# Directions for this task:
Give the lines below again exactly, starting with the line that holds "The width and height of the screenshot is (650, 487)." and going on through the line that holds "The image size is (1192, 773).".

(Collected data entries)
=== Section Start ===

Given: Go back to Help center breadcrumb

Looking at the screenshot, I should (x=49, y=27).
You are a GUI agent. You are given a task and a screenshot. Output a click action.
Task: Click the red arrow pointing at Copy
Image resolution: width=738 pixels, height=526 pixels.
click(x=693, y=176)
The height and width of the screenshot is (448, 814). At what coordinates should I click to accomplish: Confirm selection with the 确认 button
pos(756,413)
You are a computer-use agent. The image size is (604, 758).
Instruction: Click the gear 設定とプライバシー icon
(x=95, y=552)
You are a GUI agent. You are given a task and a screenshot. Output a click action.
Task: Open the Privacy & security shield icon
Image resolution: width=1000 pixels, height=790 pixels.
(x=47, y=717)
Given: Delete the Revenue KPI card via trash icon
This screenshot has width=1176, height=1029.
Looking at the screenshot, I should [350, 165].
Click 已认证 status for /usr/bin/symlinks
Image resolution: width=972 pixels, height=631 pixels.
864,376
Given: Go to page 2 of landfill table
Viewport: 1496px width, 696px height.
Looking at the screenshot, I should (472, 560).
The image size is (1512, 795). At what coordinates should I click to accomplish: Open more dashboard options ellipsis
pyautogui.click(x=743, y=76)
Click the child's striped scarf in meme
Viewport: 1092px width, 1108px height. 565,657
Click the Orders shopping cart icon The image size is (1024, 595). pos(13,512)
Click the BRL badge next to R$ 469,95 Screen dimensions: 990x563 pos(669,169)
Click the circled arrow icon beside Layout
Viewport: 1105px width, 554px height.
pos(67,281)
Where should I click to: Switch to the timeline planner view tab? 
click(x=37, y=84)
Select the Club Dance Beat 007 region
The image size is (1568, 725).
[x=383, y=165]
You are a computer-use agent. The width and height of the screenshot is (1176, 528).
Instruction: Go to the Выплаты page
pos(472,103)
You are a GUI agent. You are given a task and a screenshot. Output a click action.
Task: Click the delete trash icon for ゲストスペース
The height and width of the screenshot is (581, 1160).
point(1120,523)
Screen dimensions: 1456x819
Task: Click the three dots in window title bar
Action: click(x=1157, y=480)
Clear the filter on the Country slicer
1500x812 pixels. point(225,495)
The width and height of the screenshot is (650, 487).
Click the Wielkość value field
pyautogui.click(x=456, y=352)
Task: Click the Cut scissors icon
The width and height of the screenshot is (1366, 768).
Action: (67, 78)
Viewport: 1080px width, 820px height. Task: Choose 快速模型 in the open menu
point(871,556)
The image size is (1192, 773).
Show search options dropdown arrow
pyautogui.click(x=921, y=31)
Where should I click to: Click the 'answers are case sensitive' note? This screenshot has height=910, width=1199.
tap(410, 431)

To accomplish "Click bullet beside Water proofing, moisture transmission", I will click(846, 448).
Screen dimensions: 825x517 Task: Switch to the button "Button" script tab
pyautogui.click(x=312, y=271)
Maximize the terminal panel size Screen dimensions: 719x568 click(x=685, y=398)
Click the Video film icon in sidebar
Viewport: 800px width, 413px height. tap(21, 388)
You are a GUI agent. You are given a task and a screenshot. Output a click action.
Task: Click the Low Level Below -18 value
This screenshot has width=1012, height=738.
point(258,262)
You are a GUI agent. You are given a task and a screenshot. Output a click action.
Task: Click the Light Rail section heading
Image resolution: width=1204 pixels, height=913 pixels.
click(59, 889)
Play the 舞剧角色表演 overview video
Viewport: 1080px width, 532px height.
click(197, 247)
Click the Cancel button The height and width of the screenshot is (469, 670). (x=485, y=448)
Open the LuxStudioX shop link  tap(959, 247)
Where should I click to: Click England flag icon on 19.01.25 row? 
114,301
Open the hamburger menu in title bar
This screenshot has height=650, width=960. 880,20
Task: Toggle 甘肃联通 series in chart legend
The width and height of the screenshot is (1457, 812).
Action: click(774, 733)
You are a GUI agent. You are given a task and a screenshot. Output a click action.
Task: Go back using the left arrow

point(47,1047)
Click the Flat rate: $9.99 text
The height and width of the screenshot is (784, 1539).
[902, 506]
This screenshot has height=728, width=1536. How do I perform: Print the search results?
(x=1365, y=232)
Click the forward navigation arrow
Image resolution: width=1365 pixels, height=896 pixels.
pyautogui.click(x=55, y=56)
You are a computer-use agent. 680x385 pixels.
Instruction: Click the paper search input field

=== Section End ===

# Response for this exercise:
The width and height of the screenshot is (650, 487).
Click the Wielkość value field
pyautogui.click(x=456, y=352)
Task: Click the Cut scissors icon
The width and height of the screenshot is (1366, 768).
Action: (67, 78)
Viewport: 1080px width, 820px height. Task: Choose 快速模型 in the open menu
point(871,556)
The image size is (1192, 773).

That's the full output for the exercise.